This thesis aims to examine local Māori ‘consciousness of place’, by examining their ability to continue traditional kaitiakitanga despite the influence by Europeans and the Crown’s efforts to assimilate Māori traditional learning. The effects of the dissenting views between local government and Māori on kaitiakitanga will be explored. This relationship could lend support to the premise that local Māori practices need to be better understood and with the relevant knowledge decision-makers are more likely to make better decisions. The intention is to confirm the need for consciousness of place pedagogy.

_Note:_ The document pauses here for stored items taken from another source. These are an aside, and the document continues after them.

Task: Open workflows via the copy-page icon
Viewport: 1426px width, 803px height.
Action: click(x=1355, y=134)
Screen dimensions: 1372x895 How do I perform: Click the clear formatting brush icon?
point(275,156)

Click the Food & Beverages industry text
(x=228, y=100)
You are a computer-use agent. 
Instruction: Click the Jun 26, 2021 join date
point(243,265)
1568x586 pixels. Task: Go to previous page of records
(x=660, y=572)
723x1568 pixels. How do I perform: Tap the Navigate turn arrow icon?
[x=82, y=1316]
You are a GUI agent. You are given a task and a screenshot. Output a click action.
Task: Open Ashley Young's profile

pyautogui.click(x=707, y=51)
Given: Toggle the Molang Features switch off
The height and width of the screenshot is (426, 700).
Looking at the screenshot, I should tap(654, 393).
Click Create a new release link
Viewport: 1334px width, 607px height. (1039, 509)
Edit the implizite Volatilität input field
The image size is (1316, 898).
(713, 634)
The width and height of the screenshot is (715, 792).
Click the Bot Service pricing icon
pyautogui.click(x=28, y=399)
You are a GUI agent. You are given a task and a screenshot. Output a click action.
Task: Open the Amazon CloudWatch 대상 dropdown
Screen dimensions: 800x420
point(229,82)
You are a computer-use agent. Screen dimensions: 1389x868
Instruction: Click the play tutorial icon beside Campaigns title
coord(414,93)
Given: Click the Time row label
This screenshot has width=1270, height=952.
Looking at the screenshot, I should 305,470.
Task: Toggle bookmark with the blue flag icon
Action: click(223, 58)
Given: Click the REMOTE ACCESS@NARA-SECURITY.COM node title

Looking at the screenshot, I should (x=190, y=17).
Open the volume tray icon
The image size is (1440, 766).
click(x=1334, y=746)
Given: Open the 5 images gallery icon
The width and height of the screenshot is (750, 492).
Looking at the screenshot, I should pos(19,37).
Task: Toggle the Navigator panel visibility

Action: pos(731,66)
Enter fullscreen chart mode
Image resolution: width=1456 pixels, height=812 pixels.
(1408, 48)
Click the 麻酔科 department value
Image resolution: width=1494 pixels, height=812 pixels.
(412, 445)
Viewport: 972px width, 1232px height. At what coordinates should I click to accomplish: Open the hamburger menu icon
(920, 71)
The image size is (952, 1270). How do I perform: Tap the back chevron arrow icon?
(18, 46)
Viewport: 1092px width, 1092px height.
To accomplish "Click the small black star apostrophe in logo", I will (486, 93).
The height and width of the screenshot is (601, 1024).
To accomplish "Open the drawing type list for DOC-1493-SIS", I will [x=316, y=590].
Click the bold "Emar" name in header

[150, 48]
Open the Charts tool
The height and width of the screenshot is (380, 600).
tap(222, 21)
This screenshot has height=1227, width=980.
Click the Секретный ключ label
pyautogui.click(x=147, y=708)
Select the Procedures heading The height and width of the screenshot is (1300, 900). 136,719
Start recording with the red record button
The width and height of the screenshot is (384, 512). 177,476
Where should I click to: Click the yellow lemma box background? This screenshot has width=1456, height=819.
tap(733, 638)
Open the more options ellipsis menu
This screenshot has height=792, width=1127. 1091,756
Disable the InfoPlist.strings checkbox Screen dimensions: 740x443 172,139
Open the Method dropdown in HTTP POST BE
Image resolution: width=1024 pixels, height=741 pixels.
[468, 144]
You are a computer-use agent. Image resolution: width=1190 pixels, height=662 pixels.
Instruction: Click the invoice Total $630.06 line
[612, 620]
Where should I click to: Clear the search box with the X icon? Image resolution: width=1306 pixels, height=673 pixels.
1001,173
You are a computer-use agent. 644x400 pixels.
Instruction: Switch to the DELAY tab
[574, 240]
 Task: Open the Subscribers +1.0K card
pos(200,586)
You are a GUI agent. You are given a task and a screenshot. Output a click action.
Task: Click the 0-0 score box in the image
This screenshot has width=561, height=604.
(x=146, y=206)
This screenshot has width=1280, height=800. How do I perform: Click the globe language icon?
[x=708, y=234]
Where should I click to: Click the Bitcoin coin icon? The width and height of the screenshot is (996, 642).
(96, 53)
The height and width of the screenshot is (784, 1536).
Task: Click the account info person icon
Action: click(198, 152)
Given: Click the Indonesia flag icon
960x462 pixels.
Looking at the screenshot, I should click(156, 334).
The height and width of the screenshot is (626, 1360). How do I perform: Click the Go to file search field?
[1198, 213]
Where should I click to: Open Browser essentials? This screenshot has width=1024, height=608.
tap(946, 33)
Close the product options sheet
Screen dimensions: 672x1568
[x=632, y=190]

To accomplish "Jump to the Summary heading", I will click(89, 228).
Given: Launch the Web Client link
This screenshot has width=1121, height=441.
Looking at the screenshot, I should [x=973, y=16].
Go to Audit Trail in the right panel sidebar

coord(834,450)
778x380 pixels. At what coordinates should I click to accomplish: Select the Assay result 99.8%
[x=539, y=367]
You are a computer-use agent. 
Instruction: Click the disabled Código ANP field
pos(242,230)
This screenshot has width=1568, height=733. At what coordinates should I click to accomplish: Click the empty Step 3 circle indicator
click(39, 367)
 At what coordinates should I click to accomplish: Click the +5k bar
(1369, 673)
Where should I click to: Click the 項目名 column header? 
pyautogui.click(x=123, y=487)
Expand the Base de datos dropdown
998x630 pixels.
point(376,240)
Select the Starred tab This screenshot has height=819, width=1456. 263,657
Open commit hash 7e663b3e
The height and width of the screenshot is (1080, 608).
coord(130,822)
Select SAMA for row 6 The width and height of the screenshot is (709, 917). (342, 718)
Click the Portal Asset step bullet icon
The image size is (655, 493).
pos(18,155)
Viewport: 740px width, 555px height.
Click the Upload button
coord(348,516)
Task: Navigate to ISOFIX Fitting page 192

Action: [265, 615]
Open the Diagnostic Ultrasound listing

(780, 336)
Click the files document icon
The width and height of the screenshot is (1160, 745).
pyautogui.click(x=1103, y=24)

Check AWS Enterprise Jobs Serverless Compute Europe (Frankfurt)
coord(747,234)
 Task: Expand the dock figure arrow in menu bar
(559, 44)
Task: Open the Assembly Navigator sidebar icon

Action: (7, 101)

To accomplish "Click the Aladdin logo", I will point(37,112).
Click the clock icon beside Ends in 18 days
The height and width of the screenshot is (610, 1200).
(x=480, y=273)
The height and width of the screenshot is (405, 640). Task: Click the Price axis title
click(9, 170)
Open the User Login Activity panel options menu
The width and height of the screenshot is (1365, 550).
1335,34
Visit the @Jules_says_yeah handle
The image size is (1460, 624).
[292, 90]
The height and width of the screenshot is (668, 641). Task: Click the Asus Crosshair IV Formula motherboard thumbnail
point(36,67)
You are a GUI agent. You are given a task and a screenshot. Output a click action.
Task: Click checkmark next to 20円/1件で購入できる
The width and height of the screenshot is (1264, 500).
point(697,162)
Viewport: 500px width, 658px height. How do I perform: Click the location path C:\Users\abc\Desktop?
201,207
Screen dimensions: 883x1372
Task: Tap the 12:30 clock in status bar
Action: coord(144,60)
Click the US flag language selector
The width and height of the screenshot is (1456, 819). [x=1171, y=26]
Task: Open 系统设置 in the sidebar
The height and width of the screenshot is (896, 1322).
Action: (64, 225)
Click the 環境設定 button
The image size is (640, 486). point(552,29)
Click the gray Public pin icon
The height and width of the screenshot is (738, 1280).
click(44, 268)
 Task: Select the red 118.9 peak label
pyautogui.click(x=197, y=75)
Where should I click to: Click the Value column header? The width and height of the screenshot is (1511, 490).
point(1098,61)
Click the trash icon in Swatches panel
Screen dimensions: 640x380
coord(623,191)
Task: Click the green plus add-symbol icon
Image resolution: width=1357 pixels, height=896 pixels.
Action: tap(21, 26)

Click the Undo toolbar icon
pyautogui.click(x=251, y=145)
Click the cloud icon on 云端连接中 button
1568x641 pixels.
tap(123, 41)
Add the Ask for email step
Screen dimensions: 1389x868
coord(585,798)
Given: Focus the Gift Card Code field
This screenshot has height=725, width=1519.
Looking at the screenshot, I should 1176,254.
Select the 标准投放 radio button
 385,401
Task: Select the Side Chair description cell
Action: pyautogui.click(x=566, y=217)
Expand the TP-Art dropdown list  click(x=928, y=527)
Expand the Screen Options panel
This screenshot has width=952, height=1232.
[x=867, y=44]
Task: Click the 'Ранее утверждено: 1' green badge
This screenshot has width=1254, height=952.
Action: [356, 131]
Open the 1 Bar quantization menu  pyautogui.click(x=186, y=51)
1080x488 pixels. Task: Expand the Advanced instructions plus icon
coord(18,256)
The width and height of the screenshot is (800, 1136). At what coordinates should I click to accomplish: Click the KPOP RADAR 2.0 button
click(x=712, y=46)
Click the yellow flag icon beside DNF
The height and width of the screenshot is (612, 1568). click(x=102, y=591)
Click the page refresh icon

Education is about acquiring knowledge and preparing oneself or others to become part of a community. According to Dewey (1944), education in its broadest sense is the means through which the aims, culture and values of a group of people live on from one generation to the next. Tōtaranui Māori practices and processes deliberately transmit accumulated knowledge, skills, customs and values from one generation to the next. It is about revitalising Māori traditional education and validating mātauranga ā iwi within the education system (Marsden, 2003; Mead, 2003a).
My argument is that educational institutions, not just schools but marae, wānanga, local and central government should be able to reconstitute historical knowledge and appropriately the knowledge of the local hapū and whānau of the region they work in (Ministry of Education, 2011). Significant to this research is, Kaupapa Māori, which provides a traditional and contemporary insight into Māori views and transformative praxis. The research is within a Kaupapa Māori narrative paradigm, while also modelling Tōtaranui local Māori practices of kaitiakitanga and consciousness of place as new education knowledge component (Royal, 2006).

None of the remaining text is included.